### In-domain embedding generator
In this application we will use a Amazon review dataset (2018), especifically the Home and Kitchen subset (this was the most similar dataset compared to our goal with significant amount of reviews - ~6.9M), since we aim to extract aspects from refrigerator reviews. The dataset was aquired in Jianmo Ni [personal webpage](https://nijianmo.github.io/amazon/index.html).

---

**This code sample doesn't need to be executed for the main application to work, it was necessary to create the input data structures that our model will use.*

In [1]:
import re
import json
import nltk
import ijson
import string
import codecs
import gensim
from nltk.stem.wordnet import WordNetLemmatizer



First, let's read the JSON file and extract the text reviews. We'll use ijson lib for this task because it creates a iterator rather than reading the whole file. Ijson parser gives a parsing object containing a triple: prefix, event and value. They can assume different caracteristics in the JSON file, but for a field: prefix contain its name; event, its type; and value, its content.

In [2]:
reviews = []
with open('input/home_and_kitchen.json', 'r') as f:
    parser = ijson.parse(f, multiple_values=True)           # using ijson since we are working with a large JSON file
    
    for prefix, event, value in parser:            
        if prefix == 'reviewText':                          # we are only interested in the reviewText field
            v = re.sub('[\r\t\n]', '', value).lower()       # remove newline, tab and other unwanted chars
            v = re.sub(r'[^\x00-\x7F]','', v)               # remove non-ASCII characters
            reviews.append(v)

In [3]:
# Retrieve only the reviews that mention some domain words
domain = ['fridge', 'fridges', 'refrigerator', 'freezer', 'freezers', 'cooler', 'frig', 'icebox', 'icemaker', 'ice machine', 'minibar', 'refrigeration', 'refrigerate', 'cupboard', 'cupboards', 'defrost', 'microwave', 'stove', 'oven']
reviews = [s for s in reviews if any(w in s for w in domain)]
joined_reviews = ' '.join(reviews)

The next step is to tokenize the sentences for the Gensim word2vec function.

In [4]:
out = codecs.open('data/tech_domain.txt', 'w', 'utf-8')

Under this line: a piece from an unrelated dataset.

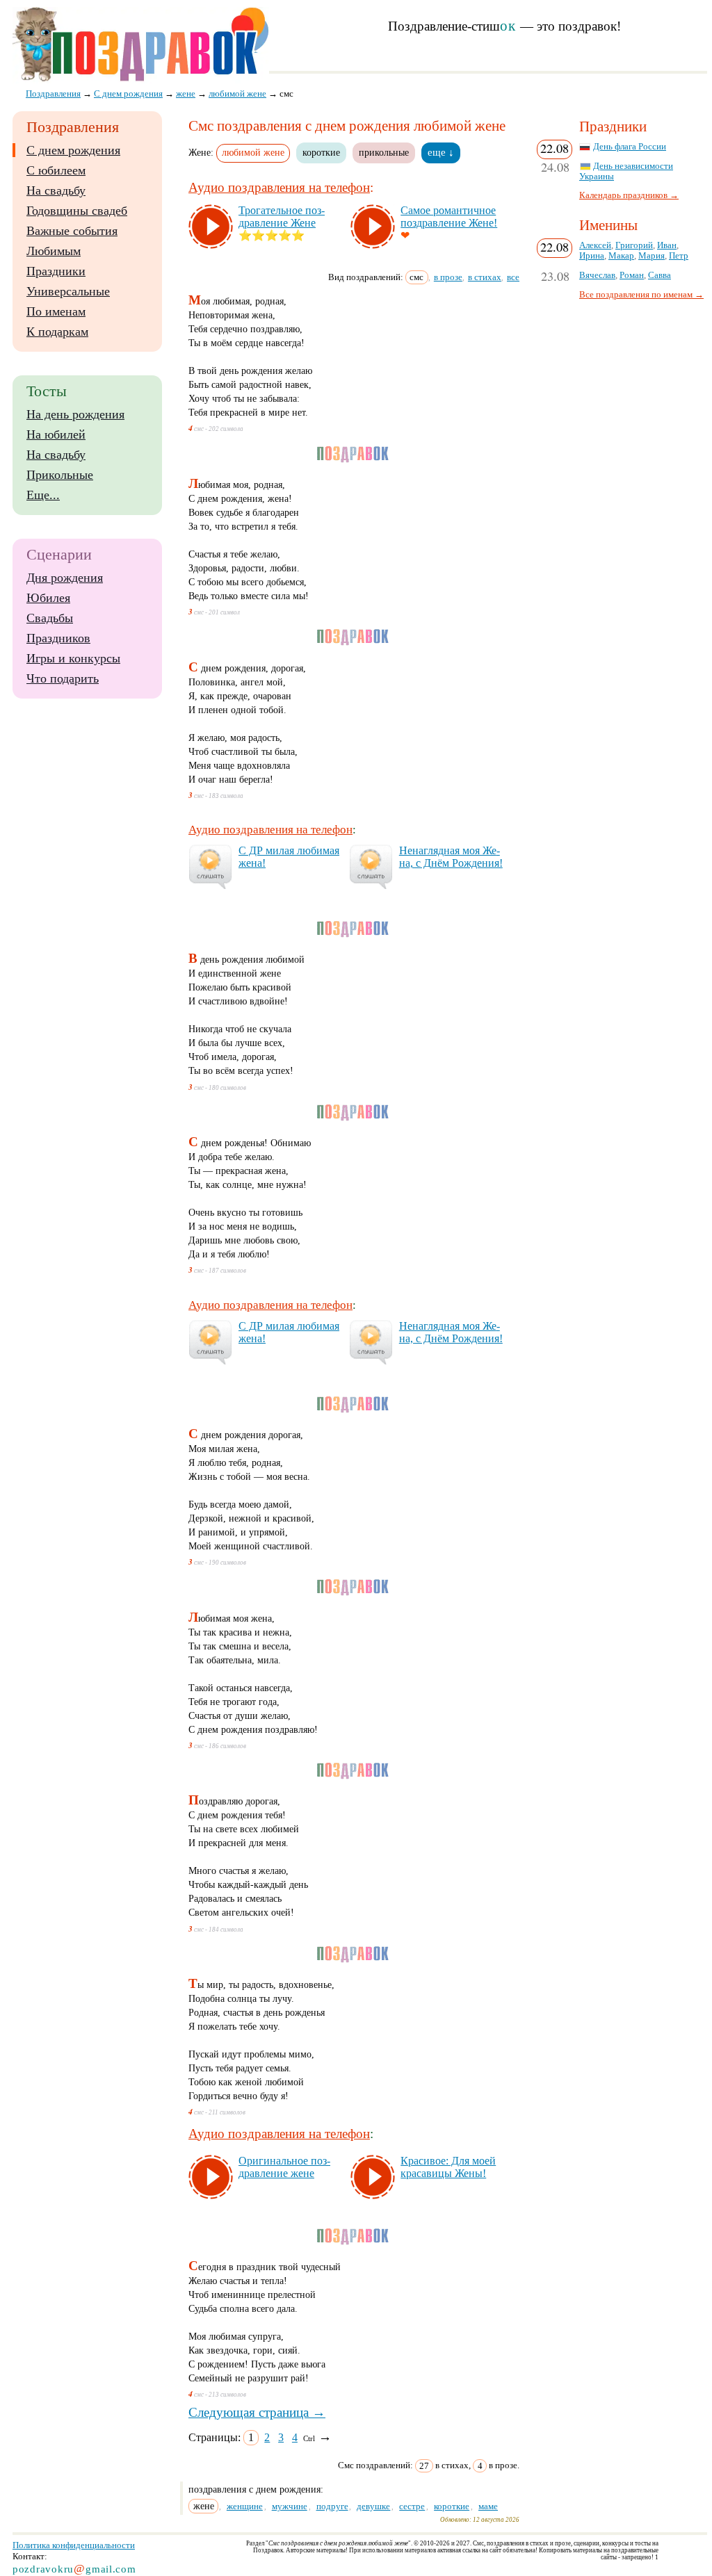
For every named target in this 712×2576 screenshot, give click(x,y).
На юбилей (56, 434)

lmtzr = WordNetLemmatizer()
stop_words = set(nltk.corpus.stopwords.words('english'))
stop_words = [w.replace("'",'') for w in stop_words]           # remove ' from stop words

punct = '[' + string.punctuation.replace('-','') + ']'         # regex expression to be used in re.sub function

tokenized_reviews = []
sentences = nltk.tokenize.sent_tokenize(joined_reviews)                     # tokenize reviews into sentences
for sent in sentences:
    sent = re.sub(punct, '', sent)                                          # remove punctuation
    tokens = nltk.tokenize.word_tokenize(sent)                              # then, tokenize the sentences into words
    tokens = [lmtzr.lemmatize(w) for w in tokens if not w in stop_words]    # remove stop words and apply lemmatization
    if len(tokens) > 0:
        tokenized_reviews.append(tokens)
        out.write(' '.join(tokens)+'\n')                                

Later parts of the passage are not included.